The Helmholtz Dirichlet and Neumann problems on piecewise smooth open curves

TL;DR

This paper introduces a high-order, adaptive numerical scheme for solving Helmholtz boundary value problems on complex open curves with corners and junctions, overcoming challenges of singularity analysis and quadrature construction.

Contribution

It extends integral equation methods to handle piecewise smooth open curves with corners and junctions using novel preconditioning and RCIP techniques.

Findings

The scheme is high-order and adaptive.

It effectively handles corners and junctions.

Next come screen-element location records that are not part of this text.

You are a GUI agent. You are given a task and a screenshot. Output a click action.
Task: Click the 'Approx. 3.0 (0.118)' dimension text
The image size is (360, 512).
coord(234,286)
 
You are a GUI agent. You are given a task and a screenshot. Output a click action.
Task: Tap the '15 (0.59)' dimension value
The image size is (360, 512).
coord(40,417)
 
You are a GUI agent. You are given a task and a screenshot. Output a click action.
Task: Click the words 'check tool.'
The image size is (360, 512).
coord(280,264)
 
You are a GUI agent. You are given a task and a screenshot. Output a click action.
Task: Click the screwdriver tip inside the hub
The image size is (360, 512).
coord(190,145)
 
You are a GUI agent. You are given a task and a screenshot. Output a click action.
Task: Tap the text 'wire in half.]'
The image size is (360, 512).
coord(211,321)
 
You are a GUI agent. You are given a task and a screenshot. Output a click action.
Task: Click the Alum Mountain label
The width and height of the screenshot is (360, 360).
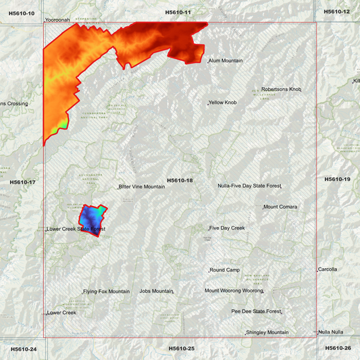(x=226, y=61)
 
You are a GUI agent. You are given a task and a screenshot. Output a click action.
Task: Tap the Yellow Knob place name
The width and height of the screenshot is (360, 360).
(x=223, y=103)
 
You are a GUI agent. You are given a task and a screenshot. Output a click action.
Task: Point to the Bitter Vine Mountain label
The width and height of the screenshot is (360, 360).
(x=142, y=186)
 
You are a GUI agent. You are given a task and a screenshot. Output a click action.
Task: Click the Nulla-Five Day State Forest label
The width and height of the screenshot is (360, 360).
(x=249, y=186)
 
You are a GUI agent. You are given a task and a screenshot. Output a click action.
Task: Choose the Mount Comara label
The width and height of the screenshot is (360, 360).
(x=280, y=207)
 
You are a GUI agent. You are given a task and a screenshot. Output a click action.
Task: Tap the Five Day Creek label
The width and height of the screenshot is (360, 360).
(x=227, y=228)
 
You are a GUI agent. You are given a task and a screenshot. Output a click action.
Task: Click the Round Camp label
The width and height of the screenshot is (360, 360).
(x=225, y=270)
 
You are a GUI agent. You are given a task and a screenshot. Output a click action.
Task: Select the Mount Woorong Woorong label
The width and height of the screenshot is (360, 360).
(x=234, y=290)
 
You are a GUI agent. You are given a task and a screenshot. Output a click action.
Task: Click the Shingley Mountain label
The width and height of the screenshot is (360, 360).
(x=267, y=332)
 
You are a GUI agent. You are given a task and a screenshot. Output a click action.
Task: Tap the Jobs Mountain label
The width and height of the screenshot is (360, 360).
(x=156, y=291)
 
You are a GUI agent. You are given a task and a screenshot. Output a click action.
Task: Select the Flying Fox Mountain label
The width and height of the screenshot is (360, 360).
(x=106, y=292)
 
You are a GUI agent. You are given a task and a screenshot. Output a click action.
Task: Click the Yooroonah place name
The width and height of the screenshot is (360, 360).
(x=57, y=20)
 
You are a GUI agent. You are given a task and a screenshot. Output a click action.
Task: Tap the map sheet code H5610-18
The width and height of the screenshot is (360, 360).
(x=180, y=180)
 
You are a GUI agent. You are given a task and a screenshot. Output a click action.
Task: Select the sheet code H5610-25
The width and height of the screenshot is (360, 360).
(x=181, y=349)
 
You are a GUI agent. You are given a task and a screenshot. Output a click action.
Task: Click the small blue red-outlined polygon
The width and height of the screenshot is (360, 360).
(x=93, y=218)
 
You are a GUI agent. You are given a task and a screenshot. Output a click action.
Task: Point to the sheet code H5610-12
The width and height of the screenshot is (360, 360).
(x=337, y=11)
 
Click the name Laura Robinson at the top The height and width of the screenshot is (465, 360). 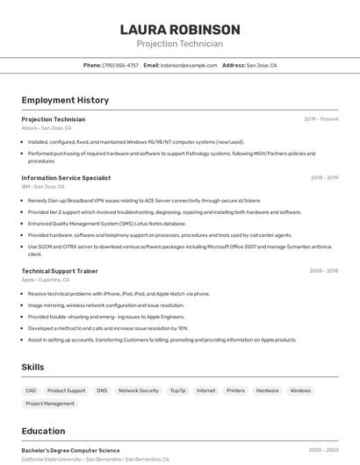[x=179, y=30]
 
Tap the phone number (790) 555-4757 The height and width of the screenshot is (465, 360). [x=120, y=65]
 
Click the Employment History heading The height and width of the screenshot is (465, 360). [x=65, y=100]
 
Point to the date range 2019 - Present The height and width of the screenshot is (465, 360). [x=321, y=118]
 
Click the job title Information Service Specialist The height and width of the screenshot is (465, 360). [x=66, y=177]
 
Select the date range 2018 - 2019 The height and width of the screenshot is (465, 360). [x=324, y=177]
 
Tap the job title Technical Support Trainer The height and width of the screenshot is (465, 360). [x=60, y=271]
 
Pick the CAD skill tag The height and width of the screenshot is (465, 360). [x=31, y=390]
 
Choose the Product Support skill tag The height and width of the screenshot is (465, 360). [x=67, y=390]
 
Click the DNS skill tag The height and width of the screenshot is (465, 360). [x=102, y=390]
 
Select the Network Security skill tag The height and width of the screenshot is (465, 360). [x=139, y=390]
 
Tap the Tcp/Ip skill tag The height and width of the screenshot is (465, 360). [x=177, y=390]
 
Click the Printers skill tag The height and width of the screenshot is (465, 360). [x=235, y=390]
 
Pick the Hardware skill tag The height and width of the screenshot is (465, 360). [x=267, y=390]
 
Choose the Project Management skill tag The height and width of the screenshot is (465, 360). [x=50, y=404]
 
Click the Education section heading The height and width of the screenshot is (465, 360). [x=43, y=431]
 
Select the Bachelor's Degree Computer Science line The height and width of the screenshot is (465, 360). [x=70, y=450]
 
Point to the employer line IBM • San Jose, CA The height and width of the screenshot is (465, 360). [x=43, y=186]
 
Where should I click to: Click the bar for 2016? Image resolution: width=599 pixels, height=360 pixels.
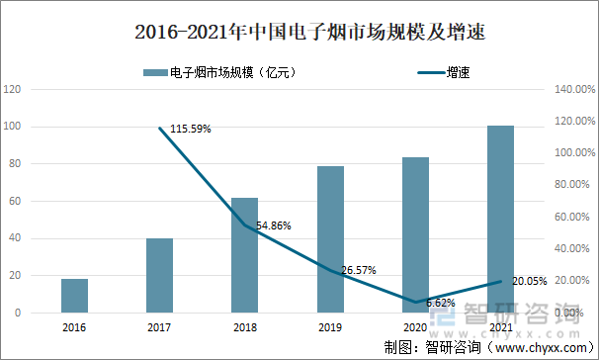point(74,296)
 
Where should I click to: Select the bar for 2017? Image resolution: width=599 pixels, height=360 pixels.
point(159,275)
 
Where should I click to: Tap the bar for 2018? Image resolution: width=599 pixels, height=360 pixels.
point(244,255)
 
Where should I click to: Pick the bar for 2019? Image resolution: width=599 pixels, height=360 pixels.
point(330,239)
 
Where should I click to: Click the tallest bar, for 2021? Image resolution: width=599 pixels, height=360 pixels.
point(500,219)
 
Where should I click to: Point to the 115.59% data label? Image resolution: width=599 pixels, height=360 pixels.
point(191,129)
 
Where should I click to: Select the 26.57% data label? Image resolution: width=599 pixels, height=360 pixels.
point(358,269)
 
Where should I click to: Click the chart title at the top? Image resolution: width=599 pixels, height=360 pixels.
point(299,32)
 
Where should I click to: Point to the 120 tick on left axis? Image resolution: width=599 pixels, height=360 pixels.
point(15,89)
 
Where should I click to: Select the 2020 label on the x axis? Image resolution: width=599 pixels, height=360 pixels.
point(415,326)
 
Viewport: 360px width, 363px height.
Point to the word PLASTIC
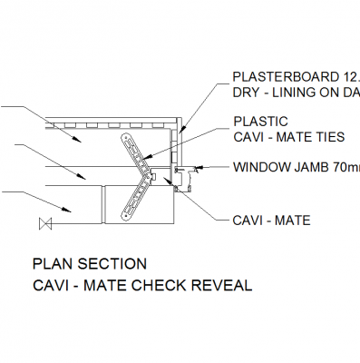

Compatible with fast algorithms like FMM.

Abstract

A numerical scheme is presented for solving the Helmholtz equation with Dirichlet or Neumann boundary conditions on piecewise smooth open curves, where the curves may have corners and multiple junctions. Existing integral equation methods for smooth open curves rely on analyzing the exact singularities of the density at endpoints for associated integral operators, explicitly extracting these singularities from the densities in the formulation, and using global quadrature to discretize the boundary integral equation. Extending these methods to handle curves with corners and multiple junctions is challenging because the singularity analysis becomes much more complex, and constructing high-order quadrature for discretizing layer potentials with singular and hypersingular kernels and singular densities is nontrivial. The proposed scheme is built upon the following two observations. First, the single-layer potential operator and the normal derivative of the double-layer potential operator serve as effective preconditioners for each other locally. Second, the recursively compressed inverse preconditioning (RCIP) method can be extended to address "implicit" second-kind integral equations. The scheme is high-order, adaptive, and capable of handling corners and multiple junctions without prior knowledge of the density singularity. It is also compatible with fast algorithms, such as the fast multipole method. The performance of the scheme is illustrated with several numerical examples.